La fascinación por la vida profana hoy es "poderosa en extremo", escribe el papa Pablo VI en la encíclica Ecclesiam Suam del año 1964. El mundo secular, opuesto a la esfera de lo sagrado, aparece como potencialmente peligroso e inestable. Cuando Pablo VI era Papa, el mundo sacro iniciaba una transformación —que no desaparición— ineludible y vibrante. No solo por los hippies o por las oleadas de secularizaciones. Fueron unos años en los que el Concilio Vaticano II ofreció una nueva mirada: el mundo no era malo. Era el lugar teológico desde donde se tenía que vivir y encarnar el mensaje de los cristianos. Ya no se trataba de hacer separaciones (sacro y profano), sino de ensayar nuevas formas. A Pablo VI le tocó bregar con una época convulsa, y fue un pontífice que vio el Concilio Vaticano II que su predecesor, Juan XXIII, había iniciado. Pablo VI sufrió, pero ser Papa ya lo lleva en el cargo. Reflexionó sobre la necesidad de la opinión pública dentro de la Iglesia, y a pesar de ser crítico con el mundo secularizado, se daba cuenta de que hacían falta diálogo y negociación. Este Papa, que lo fue durante 15 años, reformó la curia vaticana y fue muy contestado a raíz de uno de sus escritos, la encíclica Humanae vitae.

Para él, el conformismo parece a mucha gente "ineludible y prudente" y reconocía que en el campo práctico cada vez resulta más incierto y difícil señalar la línea de la rectitud moral y de la recta conducta práctica. Hoy, estos conceptos de "rectitud" se han difuminado. El contexto postlíquido no acepta imposiciones ni certezas. Cuando el papa Pablo VI se refería al "relativismo que todo lo justifica y todo lo califica de igual valor", lo hacía en un contexto en que el mundo y la Iglesia ya no eran dos esferas diferentes, sino que había una mezcla. Y no se veía bien. El Papa recordaba el enunciado cristiano de estar en el mundo, pero no ser del mundo. Listo como era, el Papa decía a su texto que "eso no significa que pretendamos creer que la perfección consiste en la inmovilidad de las formas". Y se daba cuenta de que la Iglesia había actuado "quieta" durante muchos siglos. Citando a Juan XXIII, hablaba de aggiornamento, la puesta al día, que no quería decir confundirse con las estructuras mundanas, sino poner la Iglesia al día para que fuera significativa en un mundo cambiado y cambiante.
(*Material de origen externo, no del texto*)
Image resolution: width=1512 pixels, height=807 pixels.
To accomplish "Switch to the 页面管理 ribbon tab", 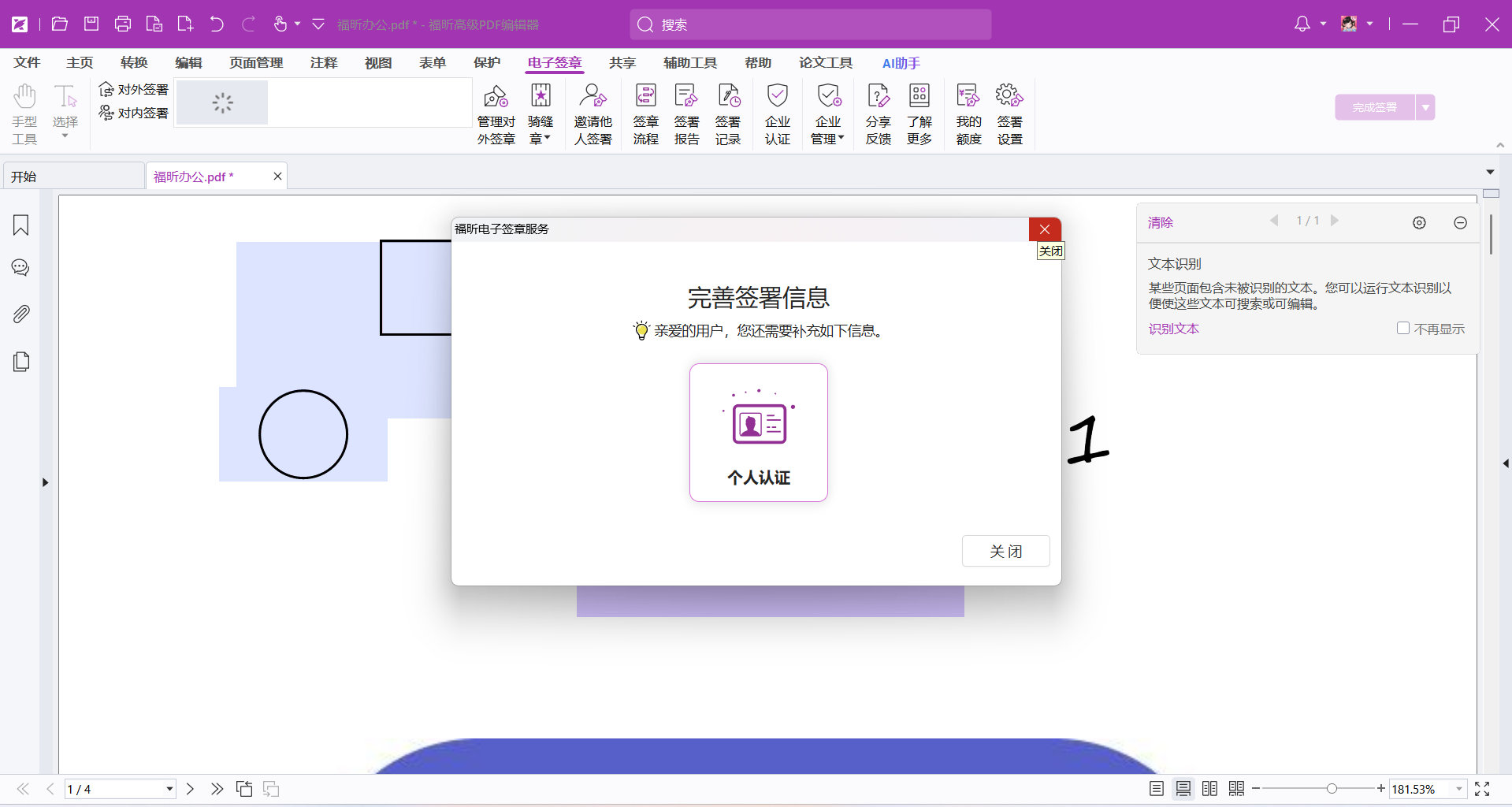I will (x=256, y=63).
Cuando la Iglesia se distingue de la humanidad, no se le opone, argumentaba: la diferencia no es separación, ni indiferencia, temor o menosprecio. La Iglesia, por lo tanto, "tiene que ir hacia el diálogo con el mundo en que le toca vivir". La Iglesia se hace "coloquio", decía. A fin de que el mundo conozca el Evangelio, hay que acercarse a él. Con este pensamiento, Pablo VI anticipaba la manera de hacer del papa Francisco, el Papa que el teólogo Luciani describe como el artífice de la "teología del pueblo". Ya no es acercarse al mundo, sino escuchar las entrañas del mundo, el de ahora y aquí, pero también el que arrastra heridas del pasado y el que vendrá. El papa Francisco está constantemente en fase aggiornamento, puesta al día. Tiene bloques de oposición dentro. Es un pontífice con claros grupos contrarios en su seno. No son complots escondidos. La disidencia le llega, la conoce y la torea. Con todo, no se encoge nada, ni se vuelve arrogante. Va tejiendo, socarrón y consciente. Se va poniendo al día y obliga a ponerse al día, en ecología, migraciones, diálogo, empatía, misericordia. Sabe que o se pone al día, o se impone la noche. Y para noches oscuras, la Iglesia ya ha vivido demasiadas.